Exercise prompt: Top to bottom, give the entries again exactly as written.

[Pixel coordinate grounding data]
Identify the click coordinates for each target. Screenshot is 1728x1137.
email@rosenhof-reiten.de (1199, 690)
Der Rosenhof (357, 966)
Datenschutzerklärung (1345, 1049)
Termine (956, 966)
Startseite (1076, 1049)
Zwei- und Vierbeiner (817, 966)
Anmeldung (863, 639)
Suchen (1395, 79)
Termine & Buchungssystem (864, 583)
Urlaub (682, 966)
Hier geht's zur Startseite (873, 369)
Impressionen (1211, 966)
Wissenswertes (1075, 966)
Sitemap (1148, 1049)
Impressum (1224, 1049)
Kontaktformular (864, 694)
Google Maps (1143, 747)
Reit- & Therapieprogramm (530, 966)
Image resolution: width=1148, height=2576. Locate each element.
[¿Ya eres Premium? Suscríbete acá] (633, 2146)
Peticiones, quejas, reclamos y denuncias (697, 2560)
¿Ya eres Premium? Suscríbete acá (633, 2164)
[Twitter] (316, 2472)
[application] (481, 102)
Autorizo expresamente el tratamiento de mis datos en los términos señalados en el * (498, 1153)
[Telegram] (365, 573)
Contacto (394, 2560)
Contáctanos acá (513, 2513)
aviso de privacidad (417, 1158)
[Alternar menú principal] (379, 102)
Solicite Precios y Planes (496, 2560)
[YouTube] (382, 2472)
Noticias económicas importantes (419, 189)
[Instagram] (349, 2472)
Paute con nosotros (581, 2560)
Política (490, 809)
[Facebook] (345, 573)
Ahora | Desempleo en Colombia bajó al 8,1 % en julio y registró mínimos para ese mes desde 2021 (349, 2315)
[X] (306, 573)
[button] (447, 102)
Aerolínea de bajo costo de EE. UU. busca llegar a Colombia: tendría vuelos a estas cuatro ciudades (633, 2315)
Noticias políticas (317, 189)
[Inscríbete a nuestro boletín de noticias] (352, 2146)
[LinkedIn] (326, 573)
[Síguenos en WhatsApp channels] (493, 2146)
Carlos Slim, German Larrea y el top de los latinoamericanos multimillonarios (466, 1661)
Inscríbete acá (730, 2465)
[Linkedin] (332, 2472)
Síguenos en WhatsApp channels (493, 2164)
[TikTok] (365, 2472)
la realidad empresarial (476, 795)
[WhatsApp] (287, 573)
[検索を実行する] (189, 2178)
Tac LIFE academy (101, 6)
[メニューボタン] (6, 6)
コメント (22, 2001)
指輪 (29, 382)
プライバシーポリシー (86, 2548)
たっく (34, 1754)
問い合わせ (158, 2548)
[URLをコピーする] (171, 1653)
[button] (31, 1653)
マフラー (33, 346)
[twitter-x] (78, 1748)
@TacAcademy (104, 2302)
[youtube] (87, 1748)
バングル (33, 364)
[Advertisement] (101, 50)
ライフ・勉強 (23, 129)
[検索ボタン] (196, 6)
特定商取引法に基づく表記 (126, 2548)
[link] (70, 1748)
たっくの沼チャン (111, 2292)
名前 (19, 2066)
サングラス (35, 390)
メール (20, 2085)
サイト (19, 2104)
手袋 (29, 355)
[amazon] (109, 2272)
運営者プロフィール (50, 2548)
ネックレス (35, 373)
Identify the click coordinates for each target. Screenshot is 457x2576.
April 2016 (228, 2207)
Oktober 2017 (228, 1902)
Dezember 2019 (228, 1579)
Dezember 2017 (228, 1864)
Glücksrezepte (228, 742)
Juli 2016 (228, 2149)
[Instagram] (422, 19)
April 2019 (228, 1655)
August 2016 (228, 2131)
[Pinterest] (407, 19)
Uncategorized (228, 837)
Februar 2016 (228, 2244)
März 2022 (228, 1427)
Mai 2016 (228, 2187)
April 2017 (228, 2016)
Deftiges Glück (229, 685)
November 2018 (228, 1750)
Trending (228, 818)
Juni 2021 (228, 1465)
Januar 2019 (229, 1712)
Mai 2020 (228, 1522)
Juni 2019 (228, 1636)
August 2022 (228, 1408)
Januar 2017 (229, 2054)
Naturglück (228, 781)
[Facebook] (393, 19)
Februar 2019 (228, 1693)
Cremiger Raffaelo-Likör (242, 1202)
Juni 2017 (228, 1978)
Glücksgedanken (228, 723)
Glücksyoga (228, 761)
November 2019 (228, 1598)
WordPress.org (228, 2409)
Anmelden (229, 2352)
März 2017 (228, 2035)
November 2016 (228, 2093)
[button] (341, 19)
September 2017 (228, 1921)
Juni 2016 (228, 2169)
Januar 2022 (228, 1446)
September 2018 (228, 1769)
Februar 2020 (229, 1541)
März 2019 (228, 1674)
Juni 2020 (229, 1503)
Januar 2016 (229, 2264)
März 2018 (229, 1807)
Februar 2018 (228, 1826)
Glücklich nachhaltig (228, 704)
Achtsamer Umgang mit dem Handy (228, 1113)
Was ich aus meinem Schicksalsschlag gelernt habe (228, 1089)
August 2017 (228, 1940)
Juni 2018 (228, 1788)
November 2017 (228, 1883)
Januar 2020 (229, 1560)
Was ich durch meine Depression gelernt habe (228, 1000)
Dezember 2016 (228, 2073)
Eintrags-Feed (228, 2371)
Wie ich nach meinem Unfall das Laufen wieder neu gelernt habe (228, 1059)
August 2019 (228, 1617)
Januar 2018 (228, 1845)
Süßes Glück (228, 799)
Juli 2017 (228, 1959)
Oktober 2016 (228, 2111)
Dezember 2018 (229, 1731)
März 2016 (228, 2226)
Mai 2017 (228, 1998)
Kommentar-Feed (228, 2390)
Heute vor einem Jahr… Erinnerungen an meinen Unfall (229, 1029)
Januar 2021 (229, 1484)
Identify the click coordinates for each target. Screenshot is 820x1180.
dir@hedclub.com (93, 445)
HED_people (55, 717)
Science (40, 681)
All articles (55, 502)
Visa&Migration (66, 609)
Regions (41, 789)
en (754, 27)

Exercise response:
Identify the click coordinates for each target. Screenshot is 1728x1137.
email@rosenhof-reiten.de (1199, 690)
Der Rosenhof (357, 966)
Datenschutzerklärung (1345, 1049)
Termine (956, 966)
Startseite (1076, 1049)
Zwei- und Vierbeiner (817, 966)
Anmeldung (863, 639)
Suchen (1395, 79)
Termine & Buchungssystem (864, 583)
Urlaub (682, 966)
Hier geht's zur Startseite (873, 369)
Impressionen (1211, 966)
Wissenswertes (1075, 966)
Sitemap (1148, 1049)
Impressum (1224, 1049)
Kontaktformular (864, 694)
Google Maps (1143, 747)
Reit- & Therapieprogramm (530, 966)
Image resolution: width=1148, height=2576. Locate each element.
[¿Ya eres Premium? Suscríbete acá] (633, 2146)
Peticiones, quejas, reclamos y denuncias (697, 2560)
¿Ya eres Premium? Suscríbete acá (633, 2164)
[Twitter] (316, 2472)
[application] (481, 102)
Autorizo expresamente el tratamiento de mis datos en los términos señalados en el * (498, 1153)
[Telegram] (365, 573)
Contacto (394, 2560)
Contáctanos acá (513, 2513)
aviso de privacidad (417, 1158)
[Alternar menú principal] (379, 102)
Solicite Precios y Planes (496, 2560)
[YouTube] (382, 2472)
Noticias económicas importantes (419, 189)
[Instagram] (349, 2472)
Paute con nosotros (581, 2560)
Política (490, 809)
[Facebook] (345, 573)
Ahora | Desempleo en Colombia bajó al 8,1 % en julio y registró mínimos para ese mes desde 2021 (349, 2315)
[X] (306, 573)
[button] (447, 102)
Aerolínea de bajo costo de EE. UU. busca llegar a Colombia: tendría vuelos a estas cuatro ciudades (633, 2315)
Noticias políticas (317, 189)
[Inscríbete a nuestro boletín de noticias] (352, 2146)
[LinkedIn] (326, 573)
[Síguenos en WhatsApp channels] (493, 2146)
Carlos Slim, German Larrea y el top de los latinoamericanos multimillonarios (466, 1661)
Inscríbete acá (730, 2465)
[Linkedin] (332, 2472)
Síguenos en WhatsApp channels (493, 2164)
[TikTok] (365, 2472)
la realidad empresarial (476, 795)
[WhatsApp] (287, 573)
[検索を実行する] (189, 2178)
Tac LIFE academy (101, 6)
[メニューボタン] (6, 6)
コメント (22, 2001)
指輪 (29, 382)
プライバシーポリシー (86, 2548)
たっく (34, 1754)
問い合わせ (158, 2548)
[URLをコピーする] (171, 1653)
[button] (31, 1653)
マフラー (33, 346)
[twitter-x] (78, 1748)
@TacAcademy (104, 2302)
[youtube] (87, 1748)
バングル (33, 364)
[Advertisement] (101, 50)
ライフ・勉強 (23, 129)
[検索ボタン] (196, 6)
特定商取引法に基づく表記 (126, 2548)
[link] (70, 1748)
たっくの沼チャン (111, 2292)
名前 (19, 2066)
サングラス (35, 390)
メール (20, 2085)
サイト (19, 2104)
手袋 (29, 355)
[amazon] (109, 2272)
運営者プロフィール (50, 2548)
ネックレス (35, 373)
Identify the click coordinates for each target. Screenshot is 457x2576.
April 2016 (228, 2207)
Oktober 2017 (228, 1902)
Dezember 2019 (228, 1579)
Dezember 2017 (228, 1864)
Glücksrezepte (228, 742)
Juli 2016 (228, 2149)
[Instagram] (422, 19)
April 2019 (228, 1655)
August 2016 (228, 2131)
[Pinterest] (407, 19)
Uncategorized (228, 837)
Februar 2016 (228, 2244)
März 2022 (228, 1427)
Mai 2016 (228, 2187)
April 2017 (228, 2016)
Deftiges Glück (229, 685)
November 2018 (228, 1750)
Trending (228, 818)
Juni 2021 (228, 1465)
Januar 2019 (229, 1712)
Mai 2020 (228, 1522)
Juni 2019 (228, 1636)
August 2022 (228, 1408)
Januar 2017 (229, 2054)
Naturglück (228, 781)
[Facebook] (393, 19)
Februar 2019 (228, 1693)
Cremiger Raffaelo-Likör (242, 1202)
Juni 2017 (228, 1978)
Glücksgedanken (228, 723)
Glücksyoga (228, 761)
November 2019 (228, 1598)
WordPress.org (228, 2409)
Anmelden (229, 2352)
März 2017 (228, 2035)
November 2016 (228, 2093)
[button] (341, 19)
September 2017 (228, 1921)
Juni 2016 (228, 2169)
Januar 2022 (228, 1446)
September 2018 (228, 1769)
Februar 2020 (229, 1541)
März 2019 (228, 1674)
Juni 2020 (229, 1503)
Januar 2016 (229, 2264)
März 2018 (229, 1807)
Februar 2018 (228, 1826)
Glücklich nachhaltig (228, 704)
Achtsamer Umgang mit dem Handy (228, 1113)
Was ich aus meinem Schicksalsschlag gelernt habe (228, 1089)
August 2017 (228, 1940)
Juni 2018 (228, 1788)
November 2017 (228, 1883)
Januar 2020 (229, 1560)
Was ich durch meine Depression gelernt habe (228, 1000)
Dezember 2016 (228, 2073)
Eintrags-Feed (228, 2371)
Wie ich nach meinem Unfall das Laufen wieder neu gelernt habe (228, 1059)
August 2019 (228, 1617)
Januar 2018 (228, 1845)
Süßes Glück (228, 799)
Juli 2017 (228, 1959)
Oktober 2016 (228, 2111)
Dezember 2018 (229, 1731)
März 2016 (228, 2226)
Mai 2017 (228, 1998)
Kommentar-Feed (228, 2390)
Heute vor einem Jahr… Erinnerungen an meinen Unfall (229, 1029)
Januar 2021 (229, 1484)
Identify the click coordinates for each target. Screenshot is 820x1180.
dir@hedclub.com (93, 445)
HED_people (55, 717)
Science (40, 681)
All articles (55, 502)
Visa&Migration (66, 609)
Regions (41, 789)
en (754, 27)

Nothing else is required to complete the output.